Segment Start: SUPPLIED INFORMATION

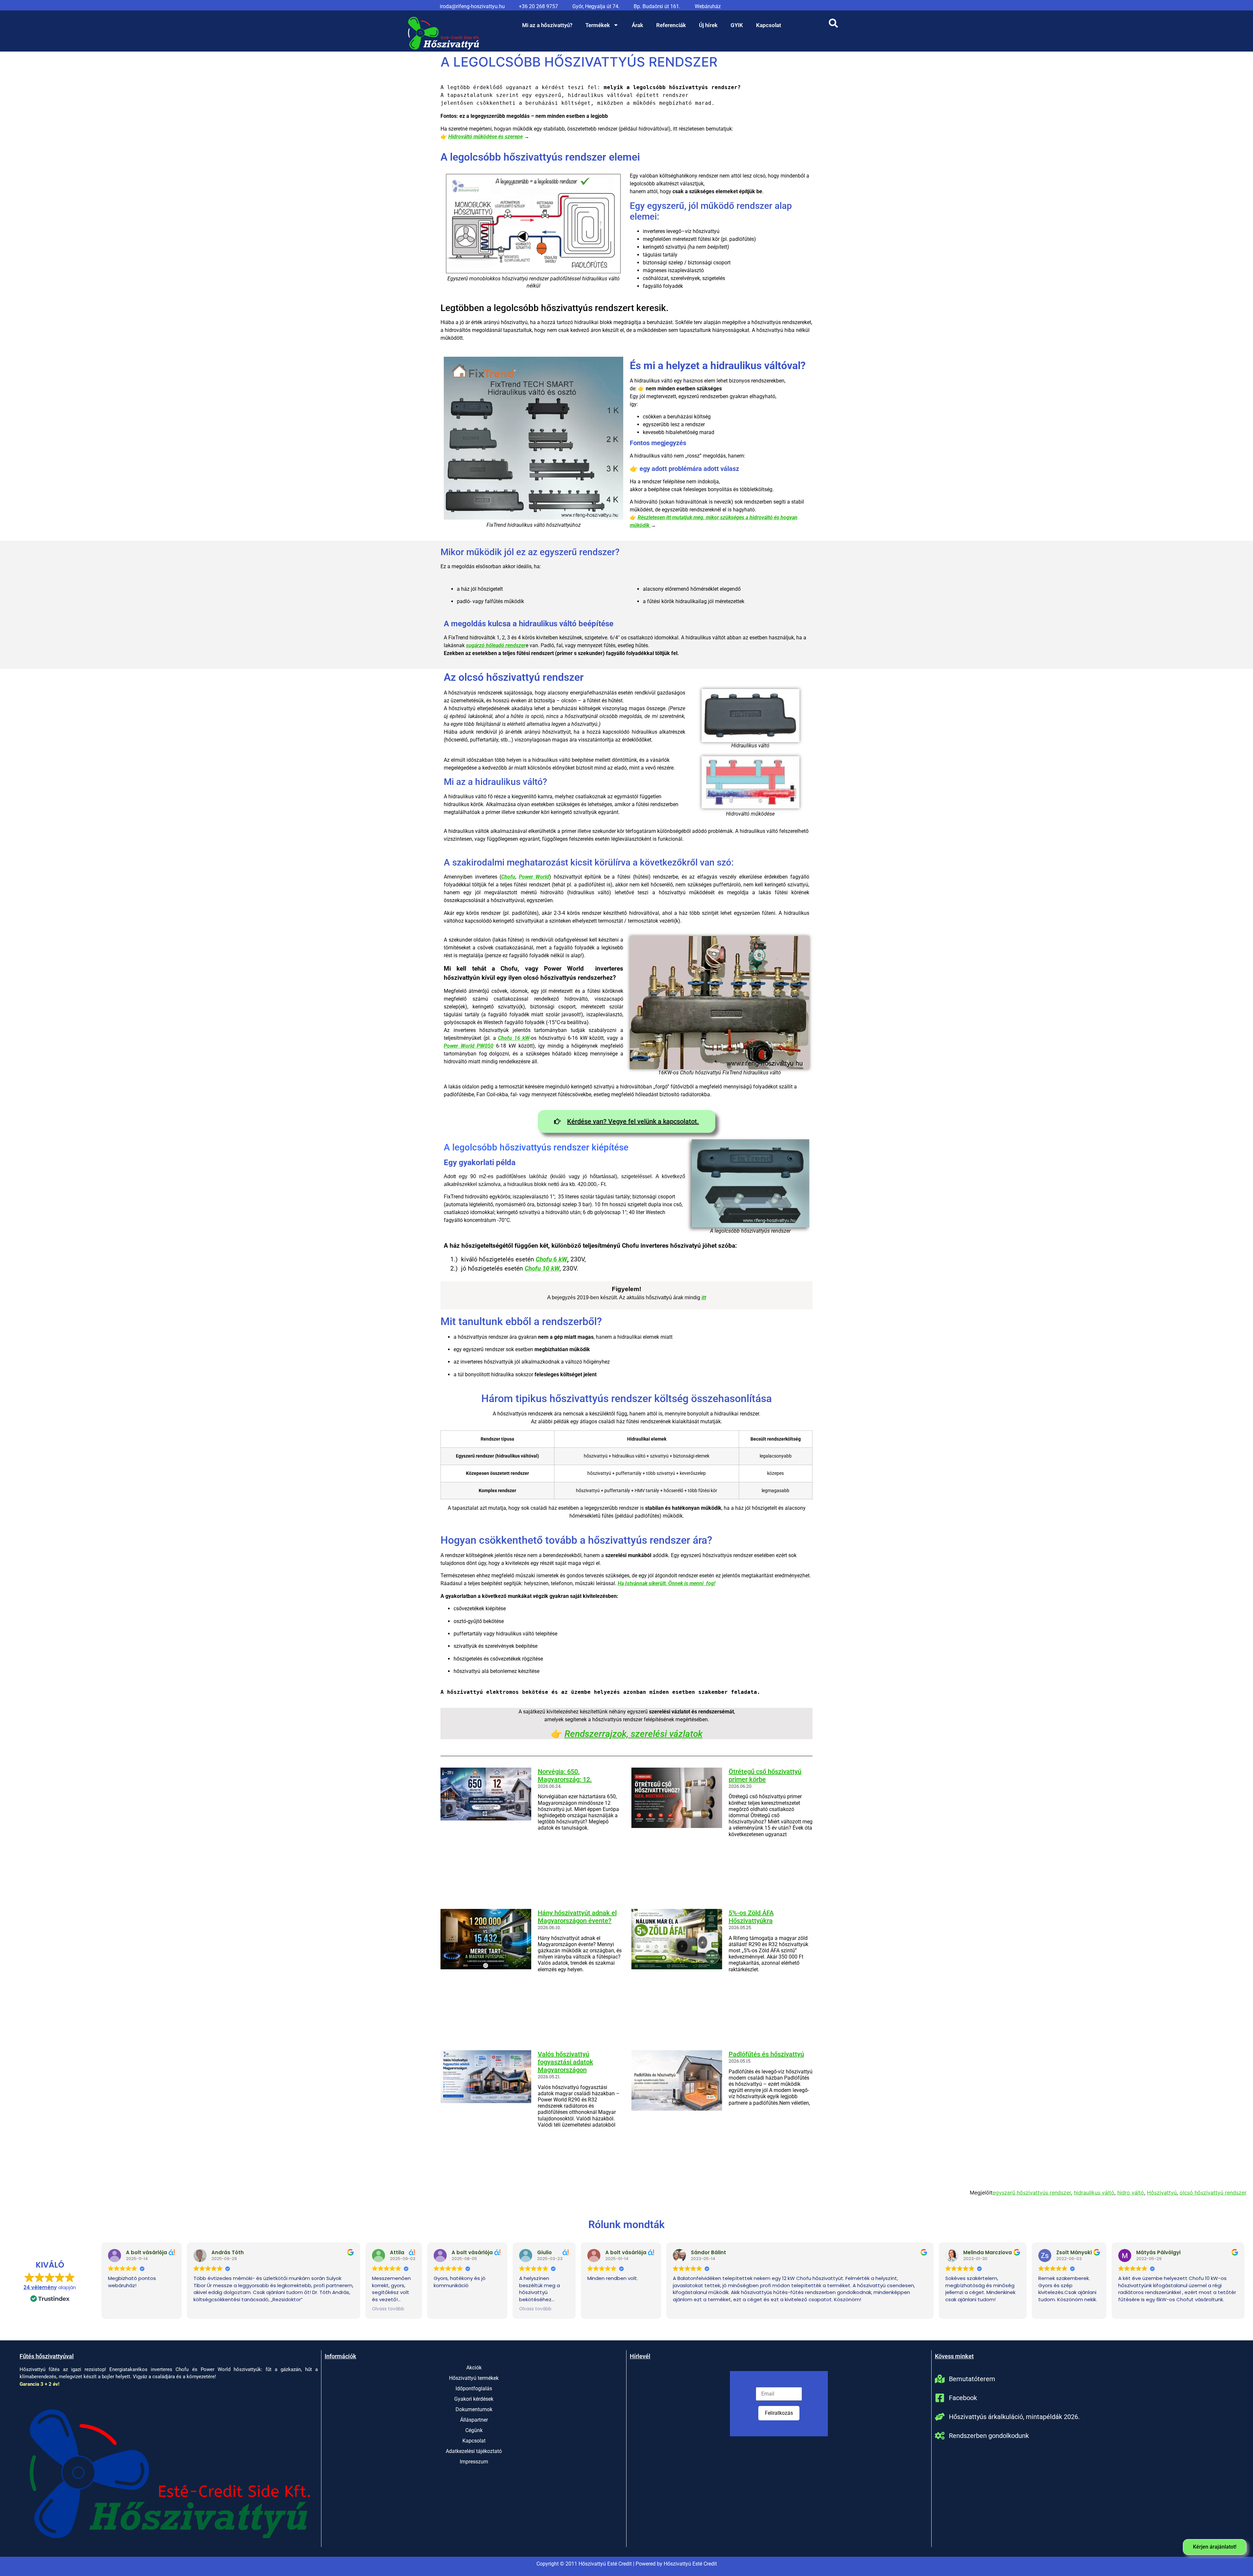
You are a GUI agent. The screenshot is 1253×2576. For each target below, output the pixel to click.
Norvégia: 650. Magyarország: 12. (565, 1775)
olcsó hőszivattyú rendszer (1213, 2192)
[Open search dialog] (833, 25)
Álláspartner (474, 2420)
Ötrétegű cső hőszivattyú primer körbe (765, 1775)
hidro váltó (1130, 2192)
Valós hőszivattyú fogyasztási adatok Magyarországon (565, 2062)
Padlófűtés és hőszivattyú (766, 2054)
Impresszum (474, 2462)
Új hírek (708, 25)
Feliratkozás (779, 2413)
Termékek (597, 25)
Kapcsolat (768, 25)
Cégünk (474, 2430)
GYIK (737, 25)
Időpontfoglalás (474, 2388)
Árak (637, 25)
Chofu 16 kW (514, 1038)
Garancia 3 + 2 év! (39, 2384)
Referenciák (671, 25)
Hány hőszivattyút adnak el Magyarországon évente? (577, 1917)
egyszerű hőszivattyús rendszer (1032, 2192)
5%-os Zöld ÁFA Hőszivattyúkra (751, 1917)
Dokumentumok (474, 2409)
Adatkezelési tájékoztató (474, 2451)
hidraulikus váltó (1094, 2192)
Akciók (474, 2368)
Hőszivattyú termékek (474, 2378)
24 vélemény (40, 2287)
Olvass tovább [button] (388, 2309)
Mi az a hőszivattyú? (547, 25)
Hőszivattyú (1162, 2192)
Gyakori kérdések (473, 2399)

Segment End: SUPPLIED INFORMATION

Please print exactly the lines from the one containing "Kapcsolat (768, 25)" through the last line of the records, both included, and nothing else.

Kapcsolat (768, 25)
Cégünk (474, 2430)
GYIK (737, 25)
Időpontfoglalás (474, 2388)
Árak (637, 25)
Chofu 16 kW (514, 1038)
Garancia 3 + 2 év! (39, 2384)
Referenciák (671, 25)
Hány hőszivattyút adnak el Magyarországon évente? (577, 1917)
egyszerű hőszivattyús rendszer (1032, 2192)
5%-os Zöld ÁFA Hőszivattyúkra (751, 1917)
Dokumentumok (474, 2409)
Adatkezelési tájékoztató (474, 2451)
hidraulikus váltó (1094, 2192)
Akciók (474, 2368)
Hőszivattyú termékek (474, 2378)
24 vélemény (40, 2287)
Olvass tovább [button] (388, 2309)
Mi az a hőszivattyú? (547, 25)
Hőszivattyú (1162, 2192)
Gyakori kérdések (473, 2399)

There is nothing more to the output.